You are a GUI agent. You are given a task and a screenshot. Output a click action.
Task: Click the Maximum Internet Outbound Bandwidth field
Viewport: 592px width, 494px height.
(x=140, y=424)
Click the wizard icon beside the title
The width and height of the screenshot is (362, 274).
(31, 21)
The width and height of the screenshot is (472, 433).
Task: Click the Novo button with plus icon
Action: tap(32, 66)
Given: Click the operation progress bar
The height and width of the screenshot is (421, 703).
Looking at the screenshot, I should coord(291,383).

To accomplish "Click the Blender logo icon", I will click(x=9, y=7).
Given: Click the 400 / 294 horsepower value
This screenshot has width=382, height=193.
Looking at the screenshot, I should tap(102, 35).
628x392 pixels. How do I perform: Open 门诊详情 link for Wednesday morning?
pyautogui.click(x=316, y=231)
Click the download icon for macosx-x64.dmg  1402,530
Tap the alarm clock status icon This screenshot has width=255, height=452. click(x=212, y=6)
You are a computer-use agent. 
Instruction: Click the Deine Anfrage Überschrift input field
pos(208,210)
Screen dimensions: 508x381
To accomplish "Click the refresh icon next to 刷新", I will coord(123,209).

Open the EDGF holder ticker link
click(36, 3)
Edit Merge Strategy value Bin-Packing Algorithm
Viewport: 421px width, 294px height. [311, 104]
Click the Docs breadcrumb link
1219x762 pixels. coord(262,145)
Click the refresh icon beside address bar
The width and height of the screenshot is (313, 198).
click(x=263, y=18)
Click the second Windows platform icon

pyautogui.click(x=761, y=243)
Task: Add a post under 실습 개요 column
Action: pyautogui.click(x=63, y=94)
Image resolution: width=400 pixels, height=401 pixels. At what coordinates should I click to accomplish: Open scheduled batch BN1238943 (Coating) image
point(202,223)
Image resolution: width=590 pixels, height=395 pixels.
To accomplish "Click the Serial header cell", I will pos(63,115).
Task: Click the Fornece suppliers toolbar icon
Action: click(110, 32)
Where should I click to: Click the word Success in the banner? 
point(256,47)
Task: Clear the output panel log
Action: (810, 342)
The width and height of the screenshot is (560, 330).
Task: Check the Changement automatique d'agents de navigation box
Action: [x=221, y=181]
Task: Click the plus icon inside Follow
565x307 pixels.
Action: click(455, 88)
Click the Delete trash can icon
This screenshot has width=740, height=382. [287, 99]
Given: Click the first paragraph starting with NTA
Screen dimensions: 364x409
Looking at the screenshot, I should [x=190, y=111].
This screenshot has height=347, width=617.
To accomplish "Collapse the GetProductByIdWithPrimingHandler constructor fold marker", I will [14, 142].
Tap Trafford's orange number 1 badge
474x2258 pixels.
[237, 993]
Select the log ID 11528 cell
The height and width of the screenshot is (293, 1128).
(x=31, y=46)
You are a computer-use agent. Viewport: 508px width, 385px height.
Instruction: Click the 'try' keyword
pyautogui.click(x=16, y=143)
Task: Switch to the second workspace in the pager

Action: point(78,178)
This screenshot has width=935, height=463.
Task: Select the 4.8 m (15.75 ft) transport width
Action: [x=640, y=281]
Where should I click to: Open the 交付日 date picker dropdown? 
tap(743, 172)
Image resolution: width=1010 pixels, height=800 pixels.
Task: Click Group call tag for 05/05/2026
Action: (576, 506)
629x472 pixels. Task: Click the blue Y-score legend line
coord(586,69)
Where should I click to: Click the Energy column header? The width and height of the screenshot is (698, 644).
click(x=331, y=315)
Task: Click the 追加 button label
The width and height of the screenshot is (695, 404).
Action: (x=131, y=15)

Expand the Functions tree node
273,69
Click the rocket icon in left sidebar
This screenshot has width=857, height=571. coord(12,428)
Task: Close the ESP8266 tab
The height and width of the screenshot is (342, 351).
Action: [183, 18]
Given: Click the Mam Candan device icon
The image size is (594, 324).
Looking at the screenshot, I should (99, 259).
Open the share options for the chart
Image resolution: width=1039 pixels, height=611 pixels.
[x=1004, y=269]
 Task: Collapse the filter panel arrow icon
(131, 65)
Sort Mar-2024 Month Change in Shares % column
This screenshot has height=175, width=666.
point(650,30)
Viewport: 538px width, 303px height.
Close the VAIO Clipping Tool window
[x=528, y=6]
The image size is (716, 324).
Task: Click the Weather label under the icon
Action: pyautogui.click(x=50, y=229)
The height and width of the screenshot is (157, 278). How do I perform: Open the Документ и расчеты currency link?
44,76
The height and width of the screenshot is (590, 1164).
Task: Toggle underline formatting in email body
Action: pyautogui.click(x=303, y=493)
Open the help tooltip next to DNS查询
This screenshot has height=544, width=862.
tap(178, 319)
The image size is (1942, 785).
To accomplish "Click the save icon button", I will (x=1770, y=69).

## Instruction
Rewrite the lines from the one containing "Select the log ID 11528 cell" through the one containing "Action: [x=640, y=281]", inclusive, as a JSON list of strings with one string per line and blank lines omitted.

## Expected answer
[
  "Select the log ID 11528 cell",
  "The height and width of the screenshot is (293, 1128).",
  "(x=31, y=46)",
  "You are a computer-use agent. Viewport: 508px width, 385px height.",
  "Instruction: Click the 'try' keyword",
  "pyautogui.click(x=16, y=143)",
  "Task: Switch to the second workspace in the pager",
  "Action: point(78,178)",
  "This screenshot has width=935, height=463.",
  "Task: Select the 4.8 m (15.75 ft) transport width",
  "Action: [x=640, y=281]"
]